Tien jaar geleden eindigde de burgeroorlog in Sarajevo, maar de littekens zijn nog duidelijk zichtbaar. Met name de wijk Grbavica kreeg het zwaar te verduren. Drie jaar lang werden vanuit die plek inwoners gemarteld en verkracht. Met de film Grbavica roept debuterend regisseuse Jasmila Zbanic op om het zwijgen daarover te doorbreken. Zelf woonde Zbanic tijdens de belegering op een steenworp afstand van Grbavica, maar ondanks die directe betrokkenheid is de toon hier niet beschuldigend, maar juist hoopvol. De centrale boodschap is niet mis te verstaan: pas wanneer je de confrontatie aangaat met je eigen demonen, kun je verder en ben je in staat om je te kunnen ontwikkelen als mens, als stad en als land. In Berlijn won Grbavica verassend de Gouden Beer met dit weliswaar ontroerende, maar ook weinig diepgravende debuut.
1992 had zo'n mooi jaar moeten worden. Het parlement verklaarde op 5 april de onafhankelijkheid van de republiek Bosnië-Herzegovina en verkoos Sarajevo tot hoofdstad van de nieuwe staat. Nog diezelfde dag ging het mis. Tijdens een demonstratie schoot een onbekende schutter een studente dood. Direct daarop verschanste het Joegoslavische Volksleger zich met een leger van Bosnische Nationalistische Serviërs in de bergen rondom de stad. Dik drie jaar lang werd Sarajevo beschoten en gebombardeerd. Alhoewel de manschappen er niet in slaagden de hele stad in te nemen, werd de wijk Grbavica bezet waarna duizenden mensen werden gemarteld en verkracht. Met gemiddeld zo'n vierduizend granaten per dag en zonder gas, water en elektriciteit moet het een uitzichtloze hel zijn geweest. Meer dan tienduizend inwoners overleefden het niet.
Grbavica belicht het verhaal van één vrouw uit de gelijknamige wijk. In het symbolische openingsbeeld zien we tientallen vrouwen zij aan zij slapend naast elkaar. Alleen Esma - een rol van Emir Kusturica's vaste actrice Mirjana Karanovic - heeft haar ogen geopend. Ze is een alleenstaande moeder en kan slechts in haar onderhoud voorzien door twee banen te combineren: overdag de fabriek en 's avonds serveerwerk in een nachtclub. Zoals iedereen in Sarajevo is ook Esma getekend door het verleden. Ze wil het alleen niet weten en ploetert zich iedere dag voort naar de volgende. Er zijn speciale vrouwenbijeenkomsten die ze bezoekt, maar Esma is nog lang niet zo ver om haar hart te luchten. Haar ogen zijn dan ook niet geopend als teken van bewustwording, maar simpelweg omdat ze de slaap niet kan vatten door haar onverwerkte verleden.

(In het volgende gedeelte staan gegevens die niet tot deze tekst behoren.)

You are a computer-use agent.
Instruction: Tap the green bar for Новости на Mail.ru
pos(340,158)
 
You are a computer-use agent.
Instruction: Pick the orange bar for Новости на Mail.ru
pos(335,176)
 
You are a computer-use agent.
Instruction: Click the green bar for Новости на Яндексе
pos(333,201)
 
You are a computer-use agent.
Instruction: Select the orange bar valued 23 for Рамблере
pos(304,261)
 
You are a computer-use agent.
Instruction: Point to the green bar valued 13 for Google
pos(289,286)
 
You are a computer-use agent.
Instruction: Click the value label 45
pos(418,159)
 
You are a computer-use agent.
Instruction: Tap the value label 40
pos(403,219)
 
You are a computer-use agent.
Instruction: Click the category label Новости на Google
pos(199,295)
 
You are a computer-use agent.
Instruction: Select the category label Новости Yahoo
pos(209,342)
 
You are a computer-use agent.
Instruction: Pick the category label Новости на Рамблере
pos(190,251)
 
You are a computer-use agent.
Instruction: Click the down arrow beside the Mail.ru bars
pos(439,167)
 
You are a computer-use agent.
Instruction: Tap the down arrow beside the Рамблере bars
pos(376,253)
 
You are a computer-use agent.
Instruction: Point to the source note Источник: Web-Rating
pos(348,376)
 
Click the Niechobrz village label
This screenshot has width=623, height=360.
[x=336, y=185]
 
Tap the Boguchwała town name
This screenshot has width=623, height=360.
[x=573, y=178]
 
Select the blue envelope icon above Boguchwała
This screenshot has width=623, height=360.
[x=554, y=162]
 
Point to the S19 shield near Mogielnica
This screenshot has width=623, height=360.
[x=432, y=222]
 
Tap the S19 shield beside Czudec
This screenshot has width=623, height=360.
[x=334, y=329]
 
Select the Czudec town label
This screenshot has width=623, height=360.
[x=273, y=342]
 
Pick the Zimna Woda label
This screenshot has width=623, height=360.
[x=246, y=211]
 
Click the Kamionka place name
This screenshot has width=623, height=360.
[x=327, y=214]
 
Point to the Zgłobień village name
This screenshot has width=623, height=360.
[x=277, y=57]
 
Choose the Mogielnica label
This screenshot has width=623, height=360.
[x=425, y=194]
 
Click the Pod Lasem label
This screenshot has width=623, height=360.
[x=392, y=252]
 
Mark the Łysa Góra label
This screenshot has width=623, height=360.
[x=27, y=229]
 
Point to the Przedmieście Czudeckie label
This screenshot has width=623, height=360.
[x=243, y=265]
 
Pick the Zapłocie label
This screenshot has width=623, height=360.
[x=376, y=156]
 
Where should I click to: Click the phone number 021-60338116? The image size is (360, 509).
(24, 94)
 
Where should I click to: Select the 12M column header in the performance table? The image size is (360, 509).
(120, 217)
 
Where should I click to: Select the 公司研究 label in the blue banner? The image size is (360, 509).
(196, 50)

Ook haar dochter Sara houdt zich stoerder dan ze is. Op school bijt ze van zich af en laat zich door niemand wat wijsmaken. Haar identiteit is voornamelijk gegrond op de overtuiging dat haar vader als moedige soldaat is gesneuveld voor gezin en vaderland. Langzaam komt Esma er achter dat Sara's stuurse gedrag wordt veroorzaakt door het verkeerde voorbeeld dat zij als moeder geeft door alles dood te zwijgen. Het is die allesverbloemende zelfredzaamheid waartegen de film zich afzet. Gezien het onderwerp is Grbavica een verbazingwekkend luchtige vertelling geworden. Een film waarvan de kracht niet zozeer ligt in getoonde diepgang of originele invalshoeken, maar in de sympathieke portrettering en bemoedigende les waarmee Jasmila Zbanic het publiek achterlaat.